GIVEN RECORDS below:
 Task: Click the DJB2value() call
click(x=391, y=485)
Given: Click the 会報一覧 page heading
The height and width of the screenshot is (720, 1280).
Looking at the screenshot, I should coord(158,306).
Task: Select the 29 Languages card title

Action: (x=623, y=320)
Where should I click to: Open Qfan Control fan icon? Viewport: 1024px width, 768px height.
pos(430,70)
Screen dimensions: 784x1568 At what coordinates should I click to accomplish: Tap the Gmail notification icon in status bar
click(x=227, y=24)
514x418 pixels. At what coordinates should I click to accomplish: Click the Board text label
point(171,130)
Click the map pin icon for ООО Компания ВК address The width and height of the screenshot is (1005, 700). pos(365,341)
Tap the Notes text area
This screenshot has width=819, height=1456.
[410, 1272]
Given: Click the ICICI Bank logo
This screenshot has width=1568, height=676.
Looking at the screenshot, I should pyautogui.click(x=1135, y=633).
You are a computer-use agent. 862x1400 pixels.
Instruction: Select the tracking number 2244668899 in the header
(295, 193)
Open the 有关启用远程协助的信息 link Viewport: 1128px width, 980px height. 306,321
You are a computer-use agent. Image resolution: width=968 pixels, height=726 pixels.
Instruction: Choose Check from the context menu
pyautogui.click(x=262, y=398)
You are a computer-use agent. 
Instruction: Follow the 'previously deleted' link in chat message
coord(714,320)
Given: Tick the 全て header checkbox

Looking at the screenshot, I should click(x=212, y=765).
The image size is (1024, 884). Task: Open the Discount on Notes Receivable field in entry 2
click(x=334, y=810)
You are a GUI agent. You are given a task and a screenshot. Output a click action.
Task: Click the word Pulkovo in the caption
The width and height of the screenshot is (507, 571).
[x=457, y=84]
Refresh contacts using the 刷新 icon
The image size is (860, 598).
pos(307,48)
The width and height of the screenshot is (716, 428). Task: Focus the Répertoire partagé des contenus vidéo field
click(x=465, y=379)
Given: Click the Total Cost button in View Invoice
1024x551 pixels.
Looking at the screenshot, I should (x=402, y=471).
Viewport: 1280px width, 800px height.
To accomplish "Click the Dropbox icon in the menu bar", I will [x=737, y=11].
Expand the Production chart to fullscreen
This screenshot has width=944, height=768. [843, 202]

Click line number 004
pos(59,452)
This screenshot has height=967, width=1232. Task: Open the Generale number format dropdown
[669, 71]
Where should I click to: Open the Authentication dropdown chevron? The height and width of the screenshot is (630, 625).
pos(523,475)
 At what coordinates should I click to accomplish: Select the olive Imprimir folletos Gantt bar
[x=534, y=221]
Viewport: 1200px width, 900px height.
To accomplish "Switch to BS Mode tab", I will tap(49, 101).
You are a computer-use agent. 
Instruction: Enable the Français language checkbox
End of GIVEN RECORDS.
GOAL OF THE EXERCISE | Your answer should be the lines of the records that include the word "computer".

EXPECTED OUTPUT |
You are a computer-use agent. 862x1400 pixels.
You are a computer-use agent. Image resolution: width=968 pixels, height=726 pixels.
You are a computer-use agent. 
You are a computer-use agent. 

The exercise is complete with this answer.